Years ago when The Spy Wore Red was new and had just been released in paperback, I picked up a copy at a bookstore in Sag Harbor. I spent the rest of my Long Island visit sneaking time to read it. It captivated me. A true story of a real spy during World War II.
Well, after re-reading it this week and doing a bit of Googling I'm not so convinced how real it is. Aline Griffith was certainly a very young American girl, working as a model for Hattie Carnegie, when she was recruited to spy for Wild Bill Donovan's newly-formed OSS in Spain. She was a cipher clerk and she led a very lively social life.
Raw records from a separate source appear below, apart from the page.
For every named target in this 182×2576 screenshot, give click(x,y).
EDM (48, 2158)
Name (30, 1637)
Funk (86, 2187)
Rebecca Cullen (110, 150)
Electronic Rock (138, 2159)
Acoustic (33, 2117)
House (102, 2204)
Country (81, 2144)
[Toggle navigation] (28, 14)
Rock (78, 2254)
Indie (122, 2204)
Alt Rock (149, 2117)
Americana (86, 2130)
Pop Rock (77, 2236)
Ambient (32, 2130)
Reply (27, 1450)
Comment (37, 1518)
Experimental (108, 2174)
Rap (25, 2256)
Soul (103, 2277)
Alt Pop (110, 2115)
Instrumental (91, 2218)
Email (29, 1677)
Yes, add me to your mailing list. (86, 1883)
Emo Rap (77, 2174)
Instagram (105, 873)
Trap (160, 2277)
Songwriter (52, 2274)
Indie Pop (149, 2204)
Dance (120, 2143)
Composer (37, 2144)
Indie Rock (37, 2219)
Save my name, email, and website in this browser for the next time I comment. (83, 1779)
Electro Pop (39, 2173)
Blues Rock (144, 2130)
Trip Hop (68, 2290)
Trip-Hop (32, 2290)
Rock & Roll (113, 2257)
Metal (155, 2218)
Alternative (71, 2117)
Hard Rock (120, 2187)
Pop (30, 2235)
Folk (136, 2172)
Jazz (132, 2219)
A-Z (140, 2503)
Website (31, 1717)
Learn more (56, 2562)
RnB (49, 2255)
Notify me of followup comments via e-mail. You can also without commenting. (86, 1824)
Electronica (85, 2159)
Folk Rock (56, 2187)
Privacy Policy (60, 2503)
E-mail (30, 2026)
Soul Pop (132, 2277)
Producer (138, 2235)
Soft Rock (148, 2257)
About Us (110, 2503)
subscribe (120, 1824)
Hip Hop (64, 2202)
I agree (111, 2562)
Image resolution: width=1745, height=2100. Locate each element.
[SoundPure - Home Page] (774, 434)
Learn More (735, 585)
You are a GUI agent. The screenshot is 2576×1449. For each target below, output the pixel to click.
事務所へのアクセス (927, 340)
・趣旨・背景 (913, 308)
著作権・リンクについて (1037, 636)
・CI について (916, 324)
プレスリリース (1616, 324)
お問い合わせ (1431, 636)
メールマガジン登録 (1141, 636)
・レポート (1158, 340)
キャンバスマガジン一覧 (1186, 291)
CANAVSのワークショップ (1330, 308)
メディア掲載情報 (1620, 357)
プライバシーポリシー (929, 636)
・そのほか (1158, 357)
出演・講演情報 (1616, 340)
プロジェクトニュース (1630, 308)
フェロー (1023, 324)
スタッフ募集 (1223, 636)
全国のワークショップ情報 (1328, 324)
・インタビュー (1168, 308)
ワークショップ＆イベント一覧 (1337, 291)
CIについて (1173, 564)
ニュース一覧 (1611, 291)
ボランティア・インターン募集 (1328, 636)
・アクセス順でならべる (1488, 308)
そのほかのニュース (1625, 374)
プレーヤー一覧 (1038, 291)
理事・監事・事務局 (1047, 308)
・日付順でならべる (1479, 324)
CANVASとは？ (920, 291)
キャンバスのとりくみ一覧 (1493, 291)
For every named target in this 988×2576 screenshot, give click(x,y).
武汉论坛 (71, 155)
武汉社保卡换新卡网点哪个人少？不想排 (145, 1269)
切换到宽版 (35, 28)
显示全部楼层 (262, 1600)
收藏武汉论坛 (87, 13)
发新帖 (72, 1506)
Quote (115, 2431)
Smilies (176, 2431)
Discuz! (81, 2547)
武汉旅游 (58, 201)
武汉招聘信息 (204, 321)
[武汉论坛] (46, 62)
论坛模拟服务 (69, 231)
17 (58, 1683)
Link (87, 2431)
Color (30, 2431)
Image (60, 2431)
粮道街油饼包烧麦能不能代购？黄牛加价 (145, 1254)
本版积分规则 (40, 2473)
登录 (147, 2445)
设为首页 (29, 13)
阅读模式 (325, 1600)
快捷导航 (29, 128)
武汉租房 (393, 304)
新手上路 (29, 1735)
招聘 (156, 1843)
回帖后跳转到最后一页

That is about all one can say for sure about her career as the CIA (successor to the OSS) doesn't make comments on their employees.
However, fact or fiction, the book is exciting and filled with drama and high society goings on. It's a tale of information gathering, whatever has to be done to get it, and danger and hairbreadth escapes as the Americans undercover in Spain search for the mole in their midst.
I went back to this book because of The Time in Between, a novel by Maria Duenas, which I read a couple of weeks ago. That book makes no pretense of being fact, though I do note it borrows some ideas from The Spy Wore Red. But if you are going to read only one book about spying in Spain during World War II, and I feel certain you are going to read only one, at the most, the Duenas book is by far the better choice.